§ Статья
══════════

ВКонтакте
Электронный литературный журнал. Выходит один раз в месяц. Основан в апреле 2014 г.
№ 231 июль-август 2025 г.
» » ПОЭТЫ-БАРДЫ: «ПРИНИЖЕНИЕ» ИЛИ ЗНАК КАЧЕСТВА?

ПОЭТЫ-БАРДЫ: «ПРИНИЖЕНИЕ» ИЛИ ЗНАК КАЧЕСТВА?





Репортаж Владимир Буева.


13 июня в библиотеке Крылова в Сокольниках в рамках цикла «Уйти. Остаться. Жить» (название поэтической антологии) состоялся вечер арт-проекта «Бегемот внутри», посвящённый безвременно ушедшим поэтам-бардам Илье Тюрину, Александру Алону, Геннадию Шпаликову, Ольге Подъёмщиковой и Кате Яровой.
Об Александре Алоне (1953 – 1985) рассказала Наталья Рожкова. Её выступление предварилось фотографиями на экране и аудиозаписью с исполнением самим Алоном «Песни о Иерусалиме»: «Сколько будет ему / Лет, / Не дано никому / Счесть. / Ничего у меня / Нет. / Только он у меня / Есть…»

══════════

Верните полный текст статьи выше без каких-либо изменений.

§ Зафиксированные данные
══════════

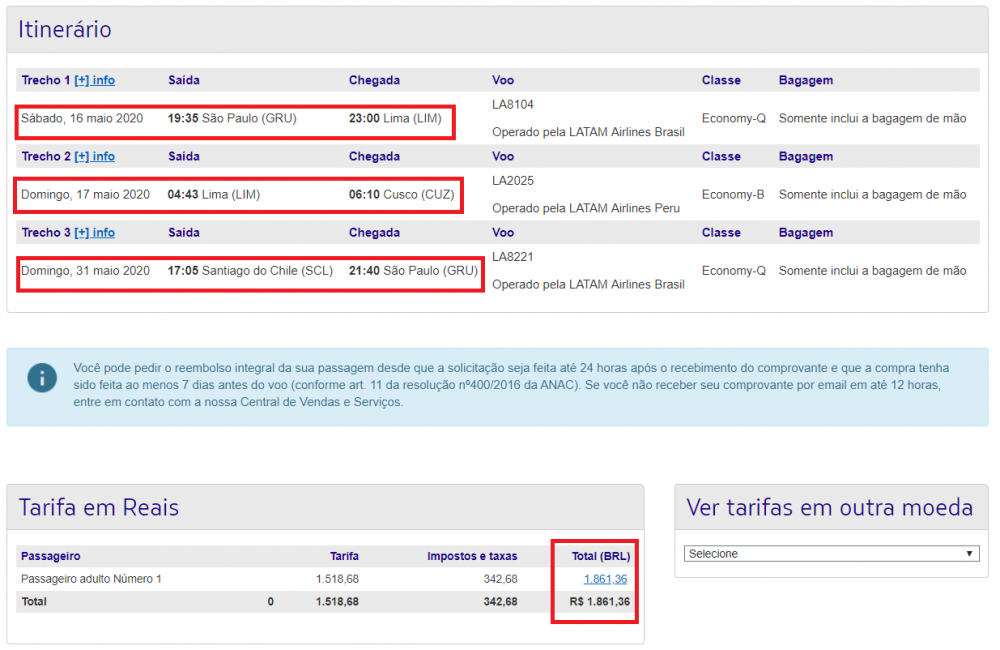Expand Trecho 3 [+] info link

coord(94,232)
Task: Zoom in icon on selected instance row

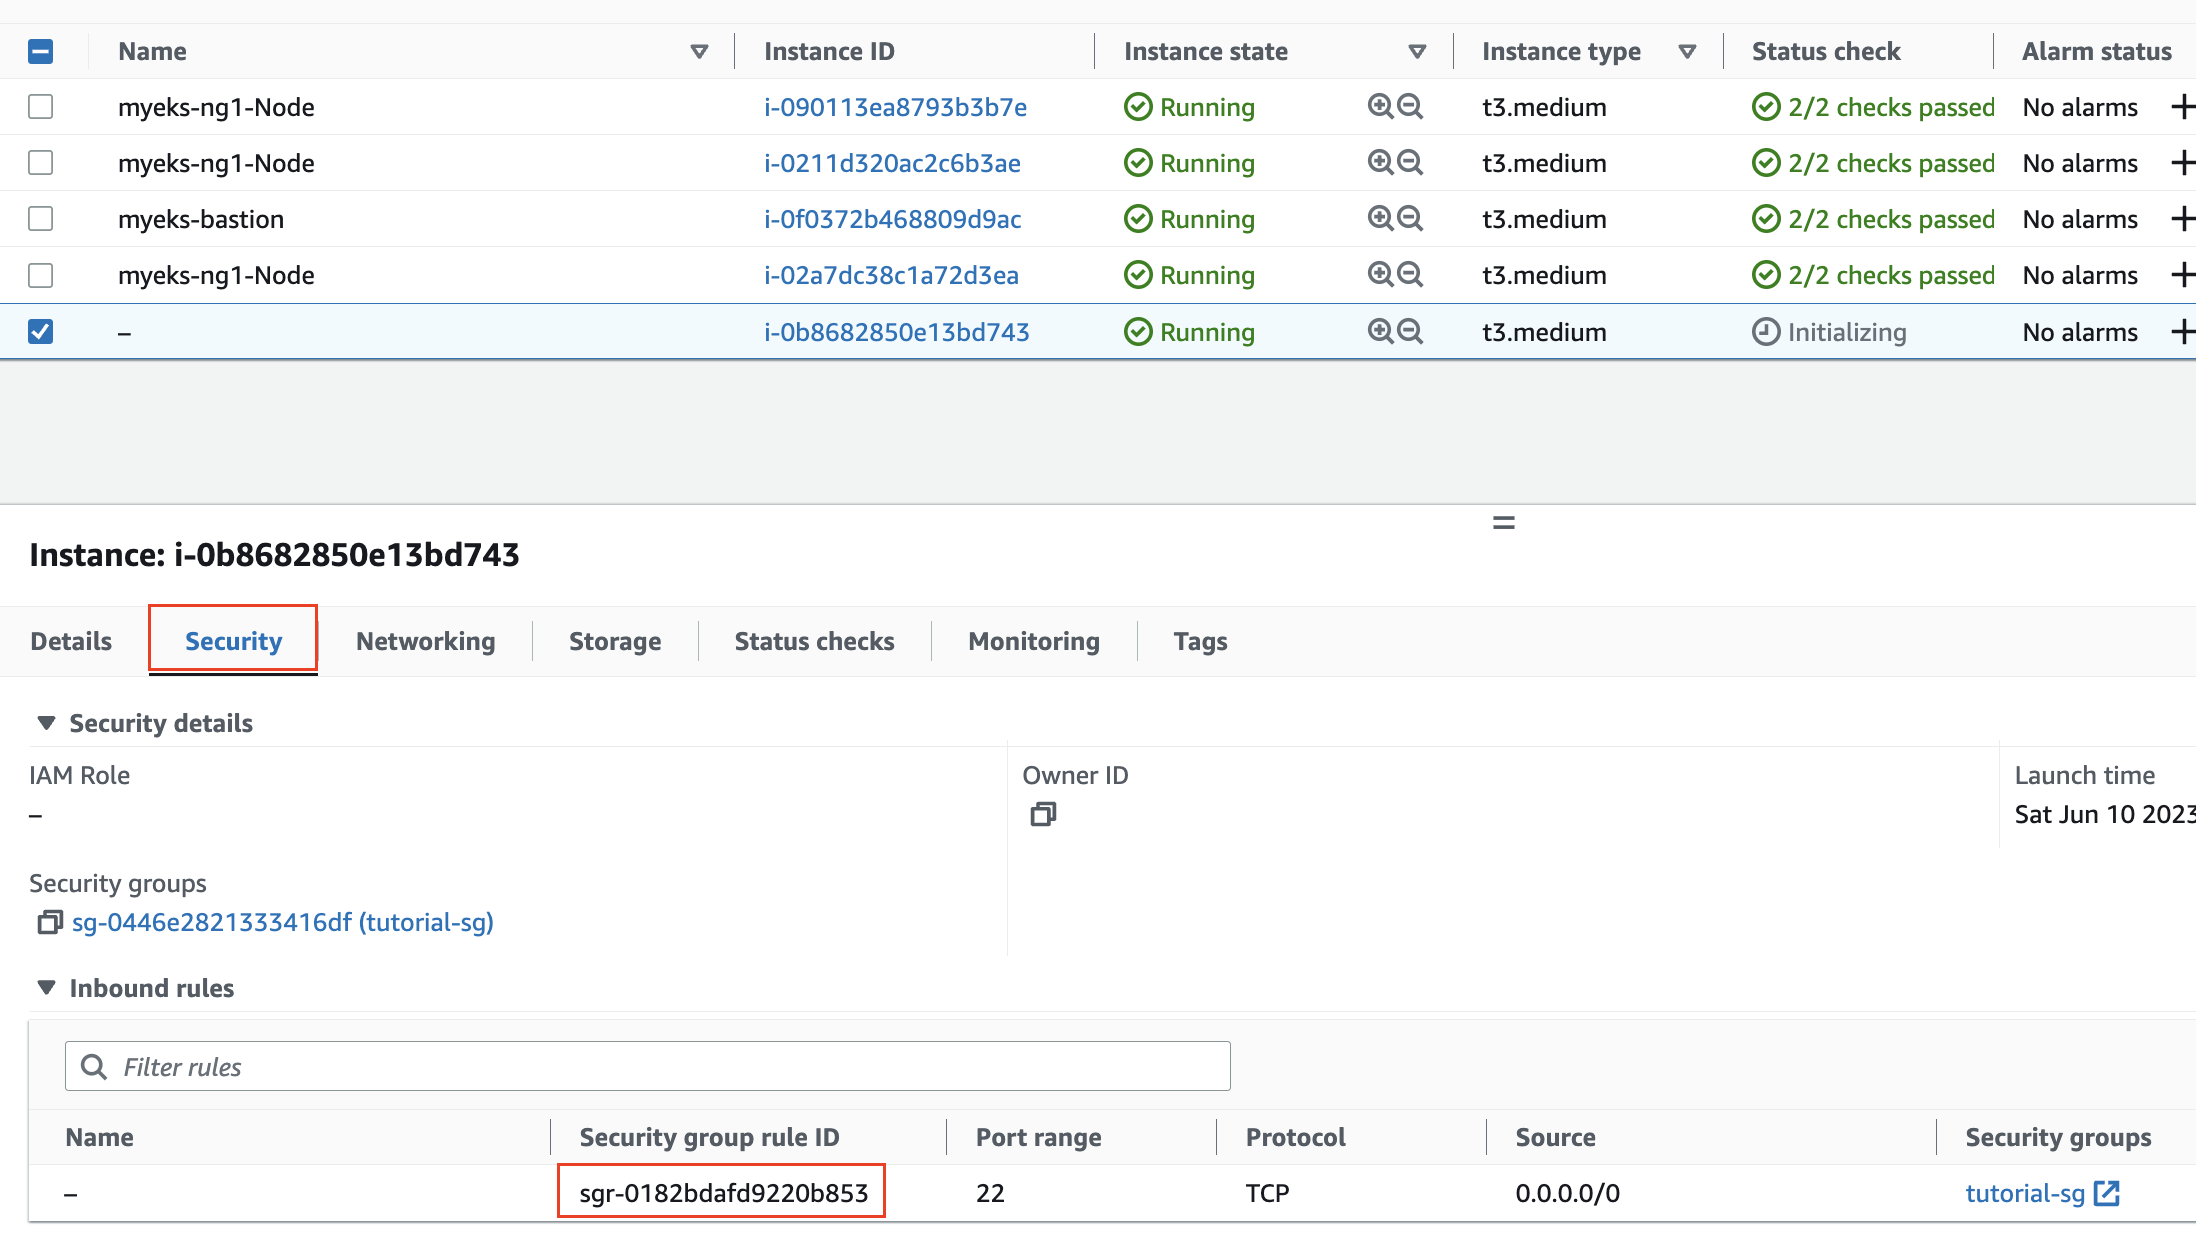Action: 1380,331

══════════

§ Решение ниже
ВКонтакте
Электронный литературный журнал. Выходит один раз в месяц. Основан в апреле 2014 г.
№ 231 июль-август 2025 г.
» » ПОЭТЫ-БАРДЫ: «ПРИНИЖЕНИЕ» ИЛИ ЗНАК КАЧЕСТВА?

ПОЭТЫ-БАРДЫ: «ПРИНИЖЕНИЕ» ИЛИ ЗНАК КАЧЕСТВА?





Репортаж Владимир Буева.


13 июня в библиотеке Крылова в Сокольниках в рамках цикла «Уйти. Остаться. Жить» (название поэтической антологии) состоялся вечер арт-проекта «Бегемот внутри», посвящённый безвременно ушедшим поэтам-бардам Илье Тюрину, Александру Алону, Геннадию Шпаликову, Ольге Подъёмщиковой и Кате Яровой.
Об Александре Алоне (1953 – 1985) рассказала Наталья Рожкова. Её выступление предварилось фотографиями на экране и аудиозаписью с исполнением самим Алоном «Песни о Иерусалиме»: «Сколько будет ему / Лет, / Не дано никому / Счесть. / Ничего у меня / Нет. / Только он у меня / Есть…»